Un magico mondo fatato in cui in casa editrice tutti capiscono gli storyboard versione n. 1 e ti leggono nel pensiero. Dove per pubblicare qualcosa non si aspetta il momento favorevole ma si fa e basta e se l’autore perde tempo (a godersi il sole, la notte, il cinema e la fotografia) non è un problema, che bello! 

No, non funziona così. E l’ho capito al terzo fumetto che ho fatto, da brava campagnola arrivata in uno studio pieno di tavoli scintillanti e vetrate fighe al decimo piano di un palazzo, un posto in cui per la prima volta un mio lavoro venne definito “un prodotto di mercato”. Perché è così, è normale che sia così ed è spietato come tutti gli scambi commerciali. Quelli che si avvicinano di più al mio mondo ideale sono i piccoli e medi editori, che tengono conto anche dei lettori della biblioteca di quartiere e organizzano eventi e momenti di scambio anche didattici, perché no. 
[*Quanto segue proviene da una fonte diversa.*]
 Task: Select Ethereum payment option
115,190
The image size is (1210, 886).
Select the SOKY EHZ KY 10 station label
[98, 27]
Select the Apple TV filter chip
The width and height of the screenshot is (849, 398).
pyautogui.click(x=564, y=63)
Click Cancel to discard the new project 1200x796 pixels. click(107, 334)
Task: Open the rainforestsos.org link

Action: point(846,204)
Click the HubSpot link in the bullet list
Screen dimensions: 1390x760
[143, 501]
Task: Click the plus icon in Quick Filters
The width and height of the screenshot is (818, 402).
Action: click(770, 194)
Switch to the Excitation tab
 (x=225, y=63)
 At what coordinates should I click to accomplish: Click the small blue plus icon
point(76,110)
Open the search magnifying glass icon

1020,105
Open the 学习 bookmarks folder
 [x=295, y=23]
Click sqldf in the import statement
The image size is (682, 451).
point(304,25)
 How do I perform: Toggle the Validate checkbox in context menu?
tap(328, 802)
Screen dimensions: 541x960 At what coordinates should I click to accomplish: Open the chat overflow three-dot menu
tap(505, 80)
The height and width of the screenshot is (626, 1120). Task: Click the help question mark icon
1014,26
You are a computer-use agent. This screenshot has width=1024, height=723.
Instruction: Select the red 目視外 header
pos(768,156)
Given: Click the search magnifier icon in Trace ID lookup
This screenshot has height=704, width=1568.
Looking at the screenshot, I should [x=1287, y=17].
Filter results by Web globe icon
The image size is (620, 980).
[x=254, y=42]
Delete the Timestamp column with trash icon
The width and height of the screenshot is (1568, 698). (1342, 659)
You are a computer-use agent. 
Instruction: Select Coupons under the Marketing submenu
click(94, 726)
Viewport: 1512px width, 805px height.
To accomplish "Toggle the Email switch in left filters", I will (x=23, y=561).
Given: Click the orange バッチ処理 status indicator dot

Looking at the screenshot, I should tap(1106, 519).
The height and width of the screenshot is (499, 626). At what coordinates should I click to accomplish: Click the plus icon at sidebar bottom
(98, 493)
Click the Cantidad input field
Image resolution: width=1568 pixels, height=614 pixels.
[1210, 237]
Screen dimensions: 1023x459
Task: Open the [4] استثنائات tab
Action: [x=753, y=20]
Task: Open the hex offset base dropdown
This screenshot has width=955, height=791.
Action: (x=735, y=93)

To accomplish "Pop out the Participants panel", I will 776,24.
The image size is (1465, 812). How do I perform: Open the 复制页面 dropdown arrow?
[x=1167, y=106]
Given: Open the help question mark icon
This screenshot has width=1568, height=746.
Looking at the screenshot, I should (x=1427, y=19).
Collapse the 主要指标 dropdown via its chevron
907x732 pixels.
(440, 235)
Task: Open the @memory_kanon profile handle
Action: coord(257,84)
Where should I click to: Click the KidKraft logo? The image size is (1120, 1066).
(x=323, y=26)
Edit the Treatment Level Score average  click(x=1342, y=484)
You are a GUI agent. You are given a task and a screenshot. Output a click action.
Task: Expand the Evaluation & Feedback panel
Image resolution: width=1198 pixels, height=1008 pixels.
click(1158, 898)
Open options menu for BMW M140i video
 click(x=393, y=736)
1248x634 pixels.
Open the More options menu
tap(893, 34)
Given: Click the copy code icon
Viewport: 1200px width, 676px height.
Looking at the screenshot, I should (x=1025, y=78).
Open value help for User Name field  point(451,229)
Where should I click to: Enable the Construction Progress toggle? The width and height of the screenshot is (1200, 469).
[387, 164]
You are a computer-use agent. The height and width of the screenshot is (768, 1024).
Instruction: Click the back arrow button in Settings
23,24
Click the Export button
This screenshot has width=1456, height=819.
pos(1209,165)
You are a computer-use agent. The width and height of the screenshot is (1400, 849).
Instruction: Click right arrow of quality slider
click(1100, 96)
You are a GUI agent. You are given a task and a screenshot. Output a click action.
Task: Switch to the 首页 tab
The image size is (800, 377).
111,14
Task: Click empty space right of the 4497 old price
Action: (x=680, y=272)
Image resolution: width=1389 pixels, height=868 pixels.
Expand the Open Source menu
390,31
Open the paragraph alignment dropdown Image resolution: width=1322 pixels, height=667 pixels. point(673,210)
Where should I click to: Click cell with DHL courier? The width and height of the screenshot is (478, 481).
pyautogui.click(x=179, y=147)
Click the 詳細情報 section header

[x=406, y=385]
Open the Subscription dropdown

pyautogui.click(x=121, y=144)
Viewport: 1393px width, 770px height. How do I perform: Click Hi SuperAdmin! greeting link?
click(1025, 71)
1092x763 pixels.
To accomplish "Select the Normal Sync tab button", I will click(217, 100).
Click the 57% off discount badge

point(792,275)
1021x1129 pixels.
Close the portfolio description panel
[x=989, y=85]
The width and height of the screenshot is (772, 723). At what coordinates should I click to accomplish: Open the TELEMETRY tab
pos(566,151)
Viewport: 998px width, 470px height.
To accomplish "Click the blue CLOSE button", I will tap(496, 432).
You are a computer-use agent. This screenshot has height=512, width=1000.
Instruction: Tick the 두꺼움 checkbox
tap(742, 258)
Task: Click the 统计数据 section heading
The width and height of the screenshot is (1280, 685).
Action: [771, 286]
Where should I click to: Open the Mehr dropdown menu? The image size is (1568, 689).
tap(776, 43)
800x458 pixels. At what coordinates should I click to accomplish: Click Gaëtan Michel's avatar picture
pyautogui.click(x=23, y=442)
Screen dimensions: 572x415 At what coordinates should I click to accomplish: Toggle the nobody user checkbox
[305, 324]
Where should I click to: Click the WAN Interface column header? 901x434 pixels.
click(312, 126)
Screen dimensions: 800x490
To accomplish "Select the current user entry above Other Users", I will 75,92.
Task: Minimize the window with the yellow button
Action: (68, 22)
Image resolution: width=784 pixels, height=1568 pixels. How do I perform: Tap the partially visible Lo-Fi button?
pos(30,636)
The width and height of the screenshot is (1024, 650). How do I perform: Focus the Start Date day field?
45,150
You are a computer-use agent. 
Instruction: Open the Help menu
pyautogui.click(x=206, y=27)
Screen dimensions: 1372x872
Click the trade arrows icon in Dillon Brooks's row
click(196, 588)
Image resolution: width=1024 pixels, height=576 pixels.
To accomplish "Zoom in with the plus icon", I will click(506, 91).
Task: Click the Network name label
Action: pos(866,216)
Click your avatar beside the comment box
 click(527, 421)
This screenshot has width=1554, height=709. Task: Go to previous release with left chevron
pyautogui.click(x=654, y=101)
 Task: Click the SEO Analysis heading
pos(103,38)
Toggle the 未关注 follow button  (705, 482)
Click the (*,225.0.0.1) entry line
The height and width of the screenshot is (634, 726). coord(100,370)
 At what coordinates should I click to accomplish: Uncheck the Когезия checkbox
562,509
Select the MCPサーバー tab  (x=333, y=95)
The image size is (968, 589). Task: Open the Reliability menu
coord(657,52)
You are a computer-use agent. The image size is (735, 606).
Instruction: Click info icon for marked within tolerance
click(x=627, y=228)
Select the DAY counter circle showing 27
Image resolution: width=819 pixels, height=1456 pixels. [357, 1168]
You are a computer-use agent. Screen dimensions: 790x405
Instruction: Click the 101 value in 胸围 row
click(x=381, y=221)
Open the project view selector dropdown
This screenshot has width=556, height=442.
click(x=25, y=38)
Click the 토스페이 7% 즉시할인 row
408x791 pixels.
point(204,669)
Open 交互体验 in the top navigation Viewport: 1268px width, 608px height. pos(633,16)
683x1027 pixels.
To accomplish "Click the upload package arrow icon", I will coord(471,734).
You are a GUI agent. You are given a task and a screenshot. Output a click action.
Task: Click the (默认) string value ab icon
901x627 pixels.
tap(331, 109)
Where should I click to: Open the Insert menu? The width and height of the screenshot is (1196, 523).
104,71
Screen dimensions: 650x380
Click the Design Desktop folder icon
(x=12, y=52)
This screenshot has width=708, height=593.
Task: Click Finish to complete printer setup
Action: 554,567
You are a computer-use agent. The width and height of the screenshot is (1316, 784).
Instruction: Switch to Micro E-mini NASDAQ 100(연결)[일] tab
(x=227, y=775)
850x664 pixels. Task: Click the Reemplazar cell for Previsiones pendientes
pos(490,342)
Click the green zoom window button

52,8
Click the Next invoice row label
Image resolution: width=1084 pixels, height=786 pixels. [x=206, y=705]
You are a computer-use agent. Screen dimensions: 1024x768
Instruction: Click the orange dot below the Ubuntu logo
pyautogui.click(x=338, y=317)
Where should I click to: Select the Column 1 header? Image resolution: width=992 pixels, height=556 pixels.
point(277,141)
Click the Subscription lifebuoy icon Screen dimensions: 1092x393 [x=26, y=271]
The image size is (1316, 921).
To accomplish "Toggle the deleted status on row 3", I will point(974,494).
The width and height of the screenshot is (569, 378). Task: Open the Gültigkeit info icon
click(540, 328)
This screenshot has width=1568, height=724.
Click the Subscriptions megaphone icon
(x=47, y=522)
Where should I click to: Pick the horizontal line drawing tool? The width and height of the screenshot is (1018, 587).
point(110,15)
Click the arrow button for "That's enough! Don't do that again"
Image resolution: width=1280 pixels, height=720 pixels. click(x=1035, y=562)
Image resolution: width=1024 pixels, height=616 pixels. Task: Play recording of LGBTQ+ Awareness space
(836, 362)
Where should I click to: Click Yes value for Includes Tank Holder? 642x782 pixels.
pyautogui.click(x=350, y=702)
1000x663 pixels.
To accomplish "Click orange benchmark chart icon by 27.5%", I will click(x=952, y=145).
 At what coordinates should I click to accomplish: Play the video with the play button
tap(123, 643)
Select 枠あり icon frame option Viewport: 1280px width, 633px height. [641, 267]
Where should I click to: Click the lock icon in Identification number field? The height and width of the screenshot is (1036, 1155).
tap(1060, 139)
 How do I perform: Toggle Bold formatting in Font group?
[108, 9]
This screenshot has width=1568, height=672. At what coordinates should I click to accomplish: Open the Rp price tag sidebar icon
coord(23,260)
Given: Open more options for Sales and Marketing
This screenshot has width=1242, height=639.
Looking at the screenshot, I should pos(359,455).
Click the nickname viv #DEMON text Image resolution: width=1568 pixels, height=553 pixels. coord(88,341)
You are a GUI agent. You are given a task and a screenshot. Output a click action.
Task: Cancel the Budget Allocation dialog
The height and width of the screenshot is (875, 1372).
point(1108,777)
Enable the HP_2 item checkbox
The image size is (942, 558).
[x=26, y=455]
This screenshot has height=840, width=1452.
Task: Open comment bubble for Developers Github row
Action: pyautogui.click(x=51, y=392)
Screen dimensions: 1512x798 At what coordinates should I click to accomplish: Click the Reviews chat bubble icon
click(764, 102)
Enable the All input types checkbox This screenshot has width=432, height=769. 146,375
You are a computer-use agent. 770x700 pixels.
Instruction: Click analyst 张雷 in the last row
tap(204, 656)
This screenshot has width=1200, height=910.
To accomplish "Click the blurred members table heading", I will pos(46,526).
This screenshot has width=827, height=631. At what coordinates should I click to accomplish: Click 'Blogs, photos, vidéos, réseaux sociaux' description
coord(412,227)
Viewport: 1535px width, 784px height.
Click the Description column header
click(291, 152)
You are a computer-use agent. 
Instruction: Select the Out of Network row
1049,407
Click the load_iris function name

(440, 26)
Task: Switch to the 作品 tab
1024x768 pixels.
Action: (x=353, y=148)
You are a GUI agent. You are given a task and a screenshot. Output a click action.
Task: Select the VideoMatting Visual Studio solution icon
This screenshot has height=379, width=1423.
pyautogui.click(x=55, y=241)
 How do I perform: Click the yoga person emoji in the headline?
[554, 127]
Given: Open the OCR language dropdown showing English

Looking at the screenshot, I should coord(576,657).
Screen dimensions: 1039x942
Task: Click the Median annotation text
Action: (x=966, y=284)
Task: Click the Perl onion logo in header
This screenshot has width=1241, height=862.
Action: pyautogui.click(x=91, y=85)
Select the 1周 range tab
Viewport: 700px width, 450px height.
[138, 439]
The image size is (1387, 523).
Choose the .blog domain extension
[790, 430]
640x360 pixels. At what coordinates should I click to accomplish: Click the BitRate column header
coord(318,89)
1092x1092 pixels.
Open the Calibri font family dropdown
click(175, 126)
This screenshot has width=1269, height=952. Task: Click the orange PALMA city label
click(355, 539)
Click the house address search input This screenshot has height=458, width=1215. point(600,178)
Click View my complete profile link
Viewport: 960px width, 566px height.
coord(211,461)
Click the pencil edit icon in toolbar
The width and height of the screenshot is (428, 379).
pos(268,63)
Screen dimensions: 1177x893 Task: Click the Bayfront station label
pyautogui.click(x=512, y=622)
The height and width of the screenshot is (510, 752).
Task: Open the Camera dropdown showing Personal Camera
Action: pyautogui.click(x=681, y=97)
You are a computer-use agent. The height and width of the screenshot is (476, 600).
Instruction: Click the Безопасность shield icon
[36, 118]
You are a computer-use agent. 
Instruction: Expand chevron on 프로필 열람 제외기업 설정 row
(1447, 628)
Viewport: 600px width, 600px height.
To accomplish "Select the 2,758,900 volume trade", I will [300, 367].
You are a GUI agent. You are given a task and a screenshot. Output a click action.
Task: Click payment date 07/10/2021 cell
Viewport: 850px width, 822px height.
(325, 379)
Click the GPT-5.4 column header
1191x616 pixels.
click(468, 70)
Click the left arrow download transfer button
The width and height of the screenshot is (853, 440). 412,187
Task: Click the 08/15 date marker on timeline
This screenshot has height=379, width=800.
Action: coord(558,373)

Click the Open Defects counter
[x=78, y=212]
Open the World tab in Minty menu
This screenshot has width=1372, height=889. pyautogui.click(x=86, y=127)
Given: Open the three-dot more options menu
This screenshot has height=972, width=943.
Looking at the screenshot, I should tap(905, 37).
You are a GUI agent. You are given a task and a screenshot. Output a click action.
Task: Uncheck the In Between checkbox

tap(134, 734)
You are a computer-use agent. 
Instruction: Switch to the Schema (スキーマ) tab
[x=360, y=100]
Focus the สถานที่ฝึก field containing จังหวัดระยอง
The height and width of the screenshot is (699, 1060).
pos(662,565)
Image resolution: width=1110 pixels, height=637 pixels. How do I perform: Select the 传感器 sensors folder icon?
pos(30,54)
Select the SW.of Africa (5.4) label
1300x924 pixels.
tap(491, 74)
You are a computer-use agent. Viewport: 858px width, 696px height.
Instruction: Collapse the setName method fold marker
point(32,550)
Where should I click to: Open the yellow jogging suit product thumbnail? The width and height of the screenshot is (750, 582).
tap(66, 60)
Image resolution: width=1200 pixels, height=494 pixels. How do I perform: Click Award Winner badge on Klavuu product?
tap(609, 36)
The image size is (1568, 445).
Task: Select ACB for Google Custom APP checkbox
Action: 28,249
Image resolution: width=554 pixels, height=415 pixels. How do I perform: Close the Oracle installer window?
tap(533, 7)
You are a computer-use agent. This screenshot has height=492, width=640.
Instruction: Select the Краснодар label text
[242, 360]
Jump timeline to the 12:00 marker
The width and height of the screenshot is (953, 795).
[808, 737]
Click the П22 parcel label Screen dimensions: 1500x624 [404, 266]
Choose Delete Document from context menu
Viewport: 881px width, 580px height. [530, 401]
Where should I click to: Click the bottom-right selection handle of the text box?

Diciamo pure che a me come autrice piace oscillare tra queste due polarità. Se la necessità del racconto la sento forte e pressante, cercherò qualcuno che abbia una rete capillare e diffusa su tutto il territorio (e terrò le dita incrociate affinché il libro venda e venga letto), se invece sto lavorando a qualcosa per il piacere che arrivi a determinati lettori andrò alla ricerca di chi mi permette di spaziare con stile e narrazione.